Determine which lines of the records include the word "icon", and copy them.
── DATASET RECORDS ──
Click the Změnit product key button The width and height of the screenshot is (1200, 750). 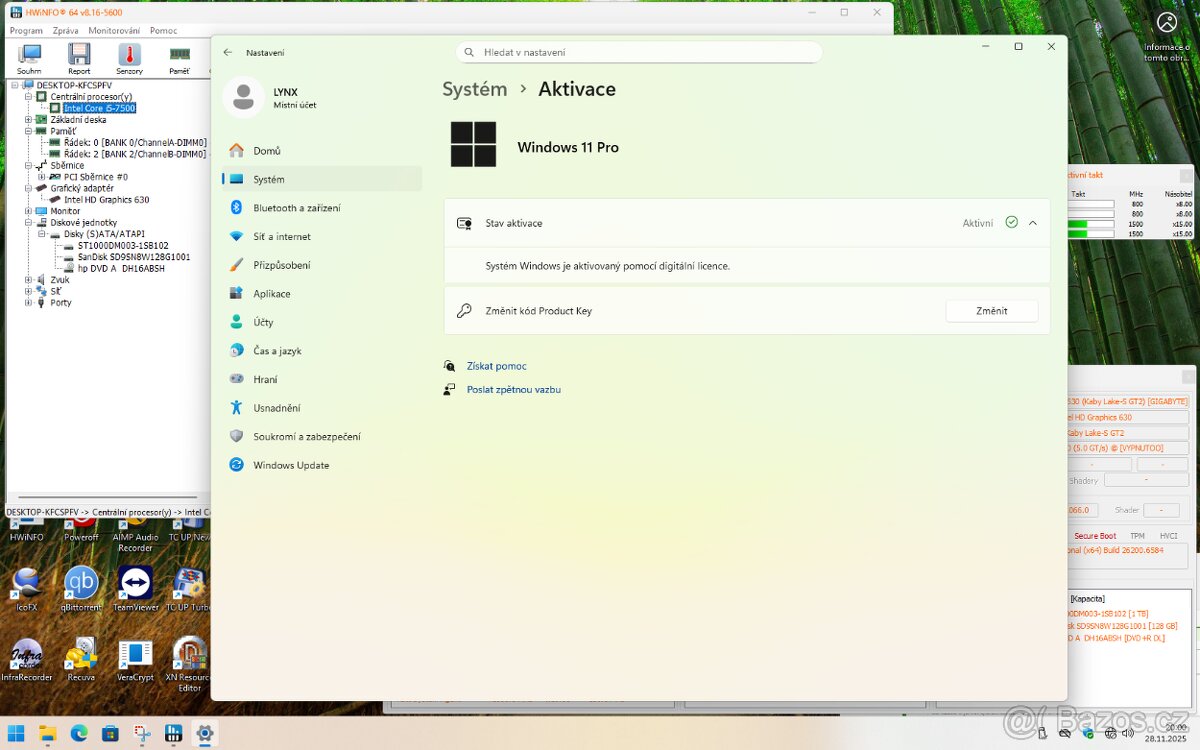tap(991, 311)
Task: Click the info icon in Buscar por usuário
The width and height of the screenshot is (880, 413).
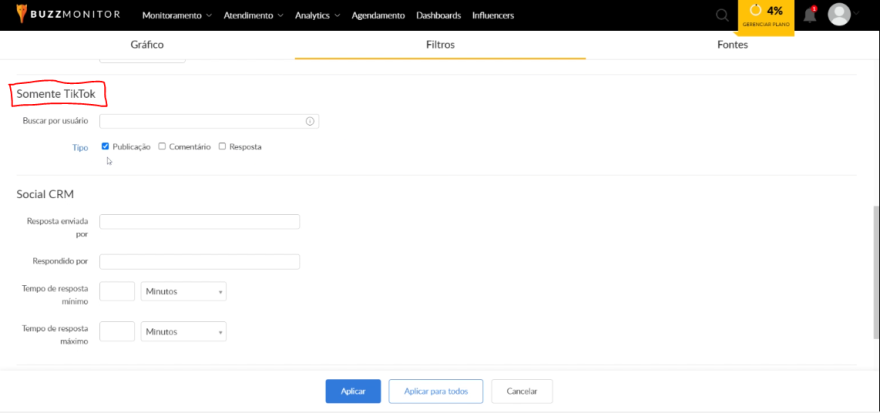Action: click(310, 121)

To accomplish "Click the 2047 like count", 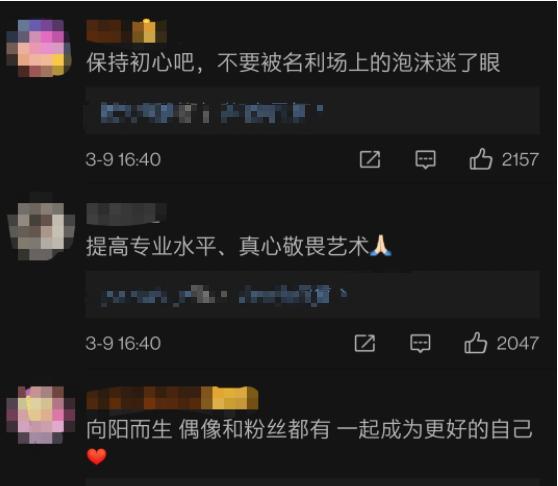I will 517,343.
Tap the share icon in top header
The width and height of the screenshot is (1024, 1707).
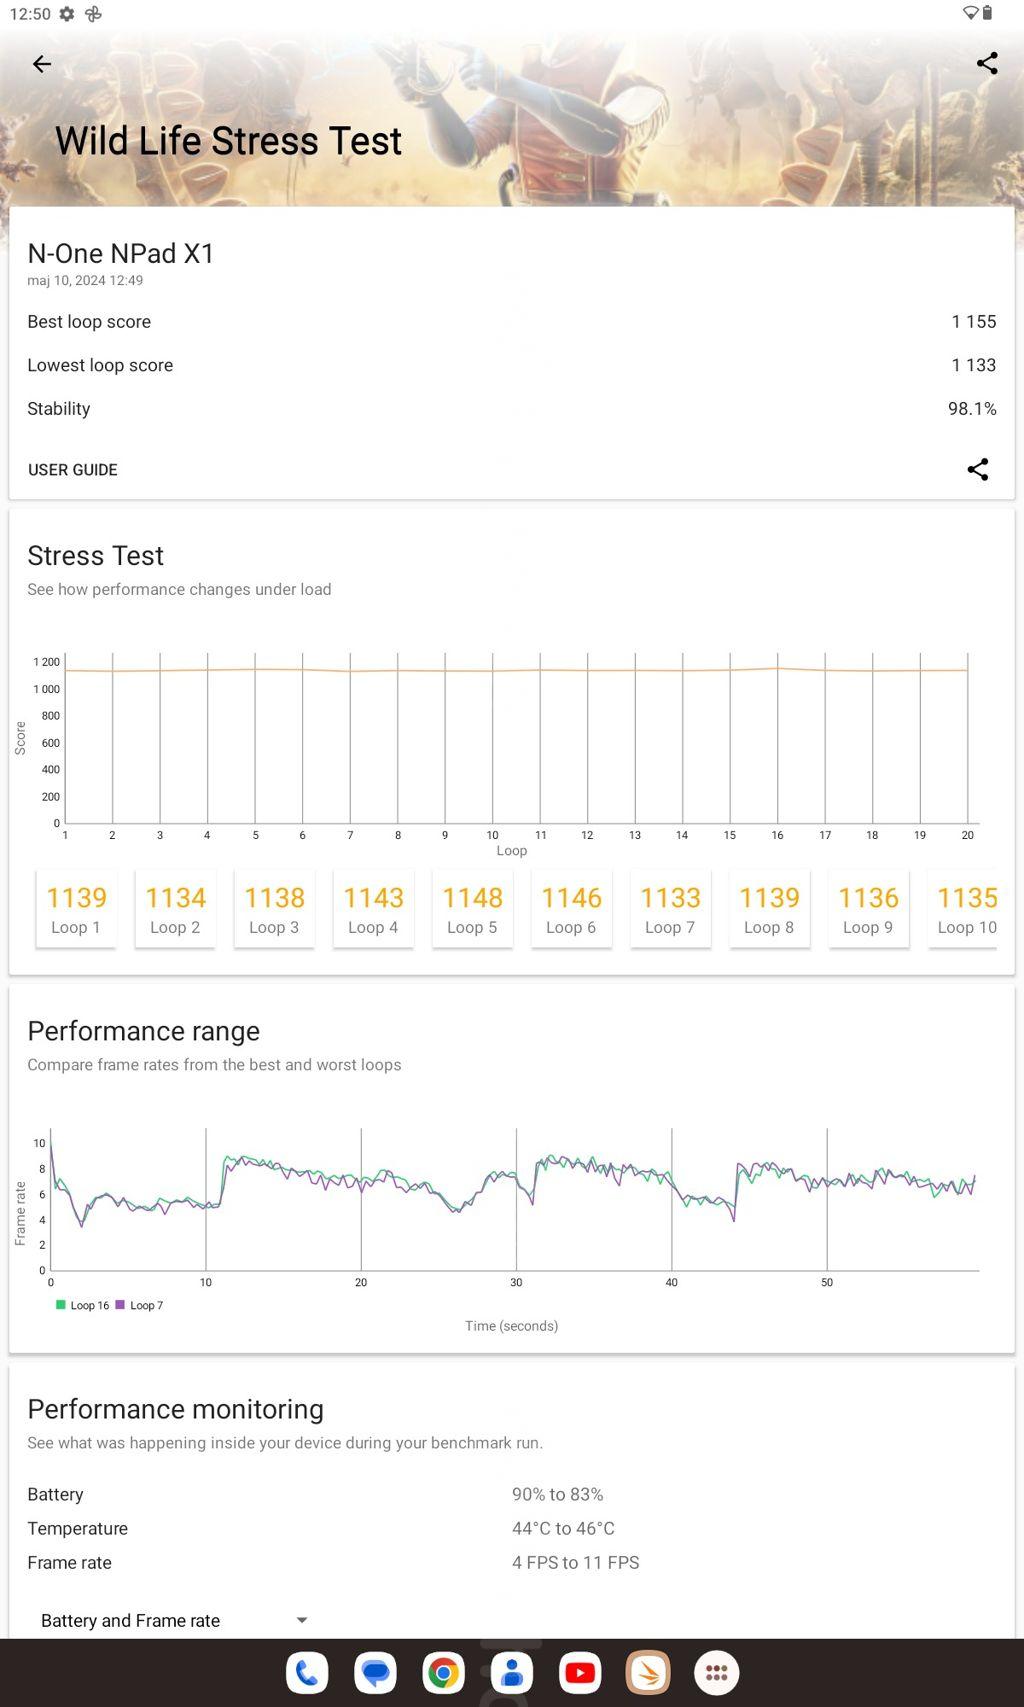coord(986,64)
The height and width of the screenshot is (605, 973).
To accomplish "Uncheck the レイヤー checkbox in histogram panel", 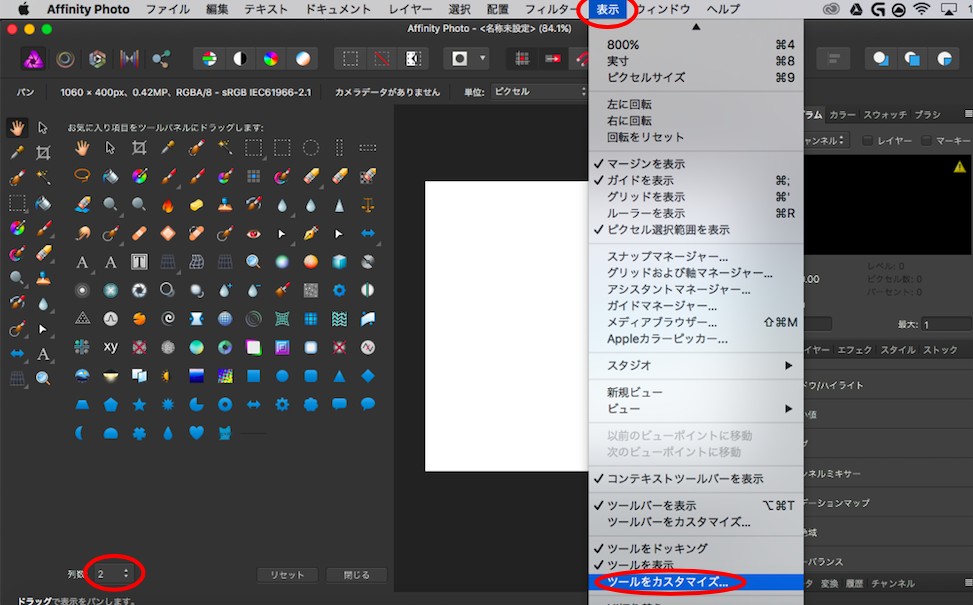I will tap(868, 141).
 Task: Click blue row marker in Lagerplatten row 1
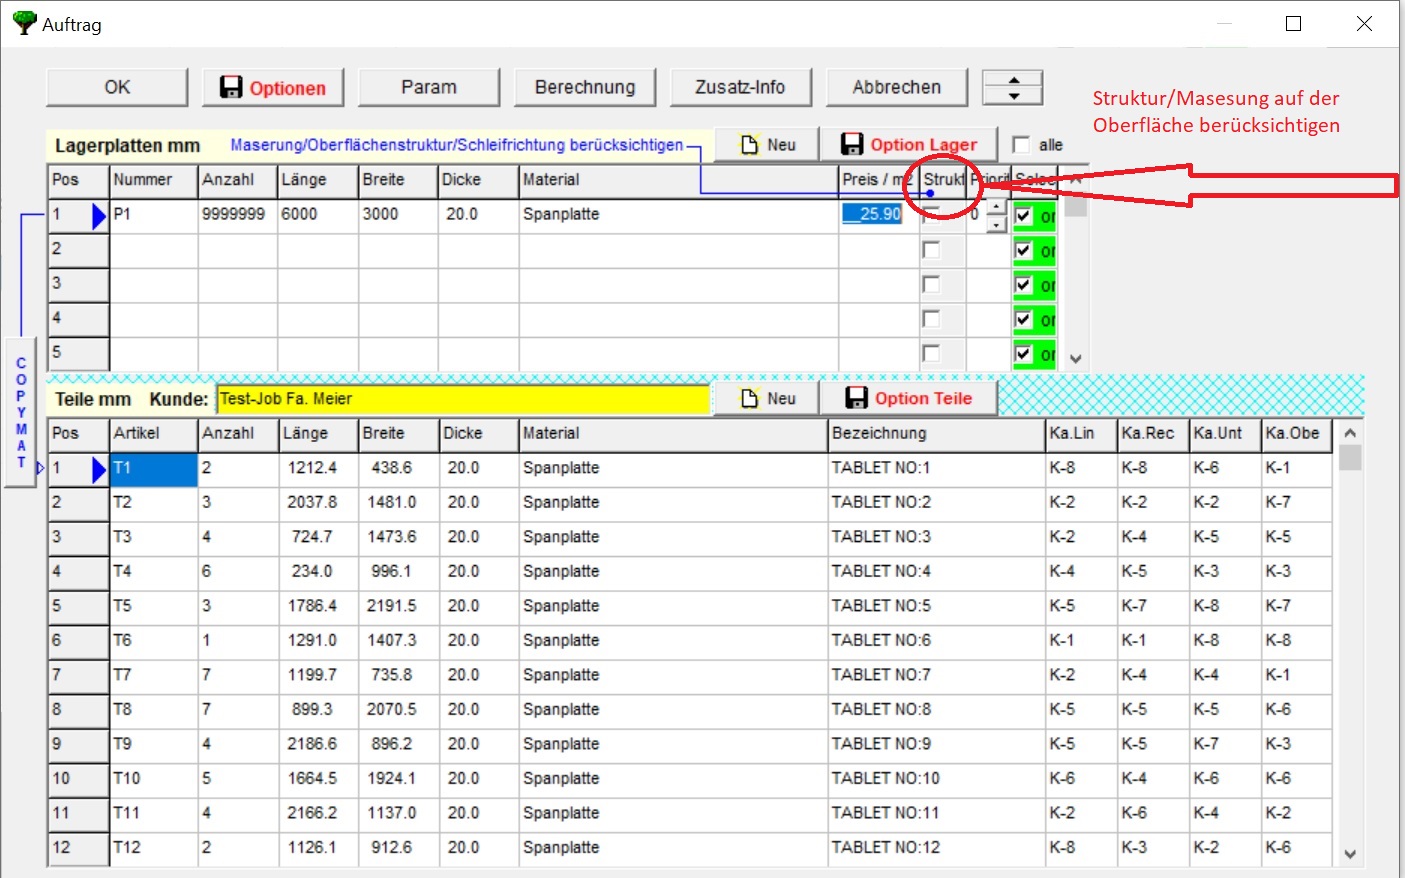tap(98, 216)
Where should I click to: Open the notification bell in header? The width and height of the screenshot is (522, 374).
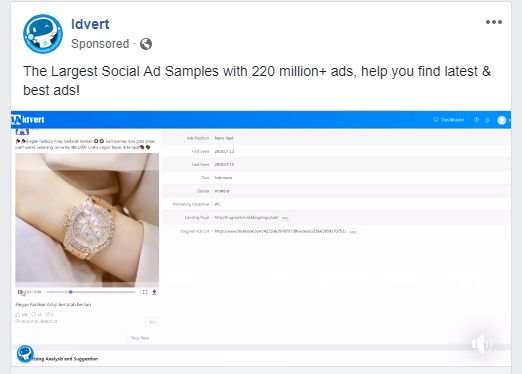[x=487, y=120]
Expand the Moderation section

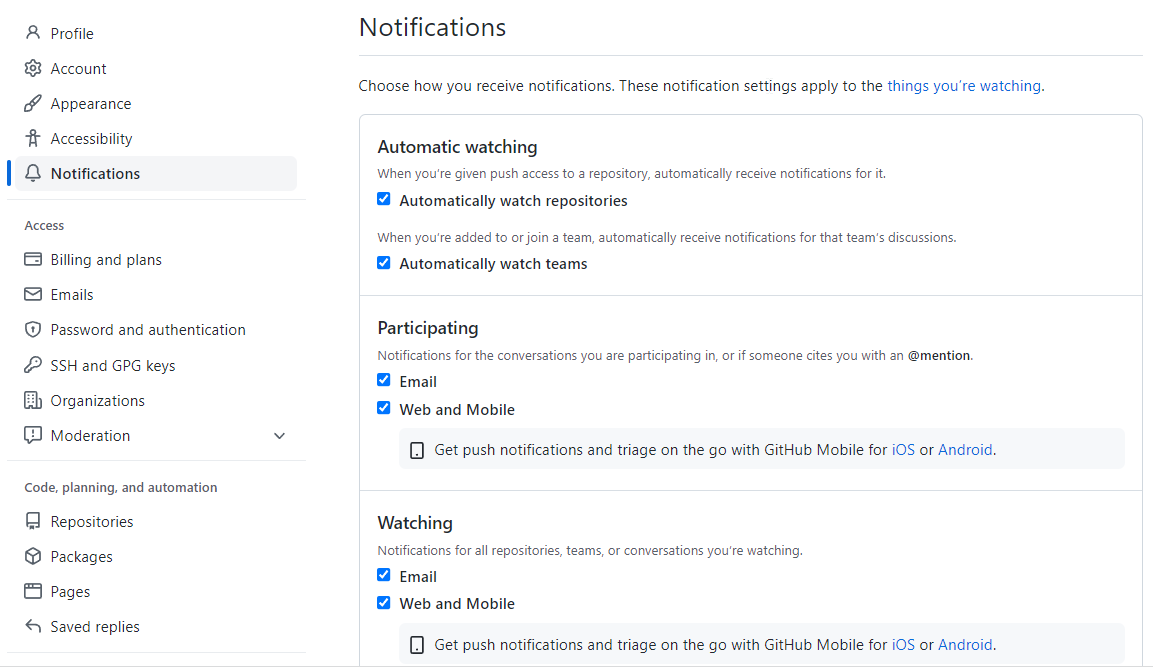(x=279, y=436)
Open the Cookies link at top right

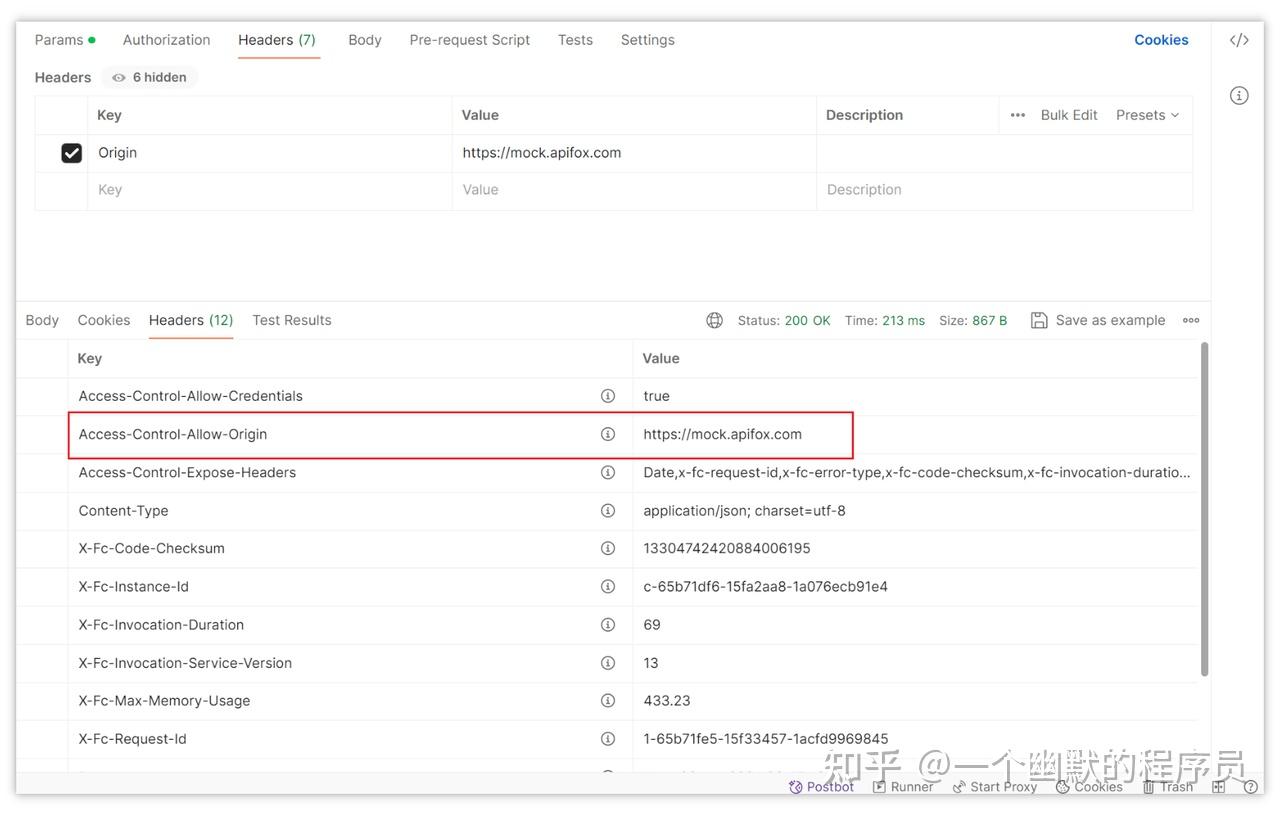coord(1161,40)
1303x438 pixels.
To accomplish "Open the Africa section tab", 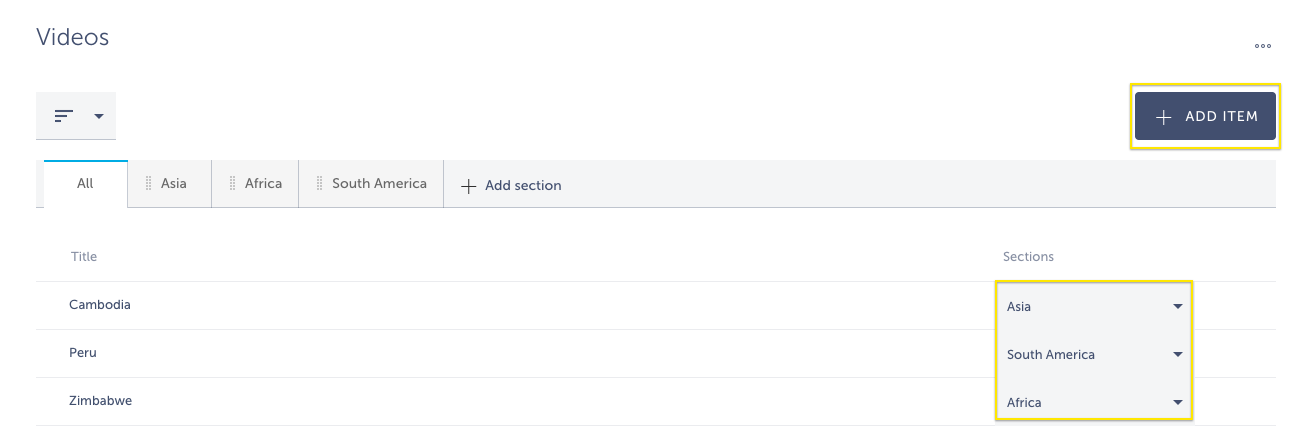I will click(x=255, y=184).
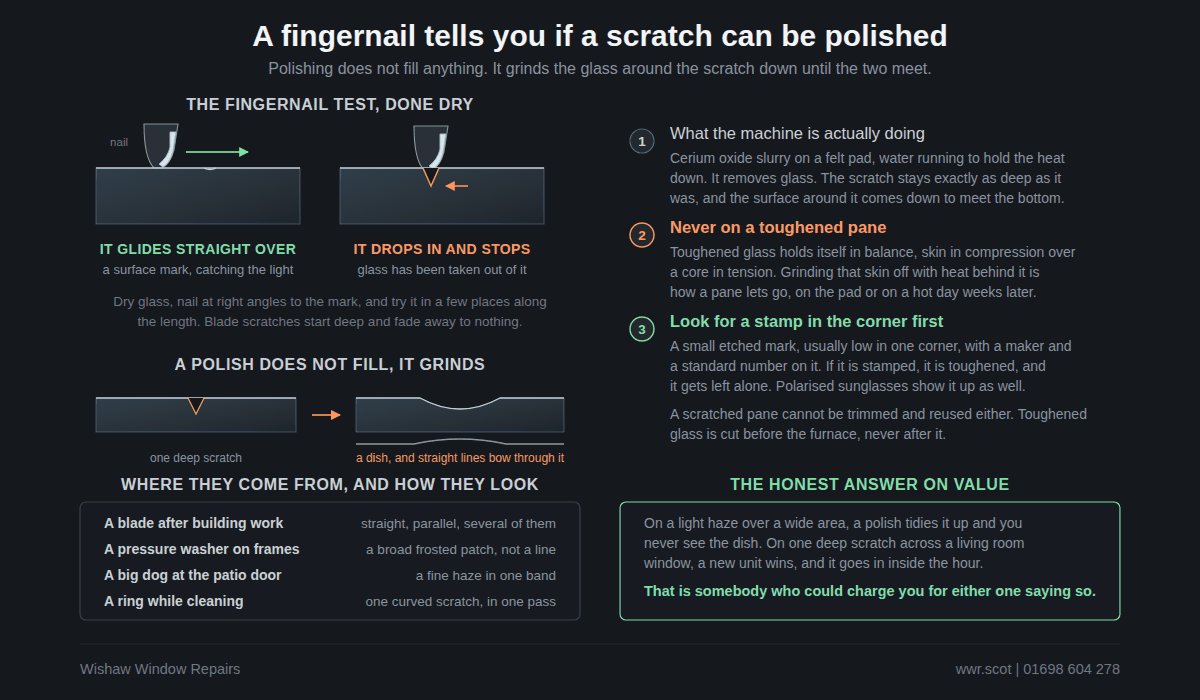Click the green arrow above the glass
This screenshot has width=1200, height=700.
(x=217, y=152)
───
TASK ANSWER
Task: Click the info icon in Buscar por usuário
Tap the share icon in top header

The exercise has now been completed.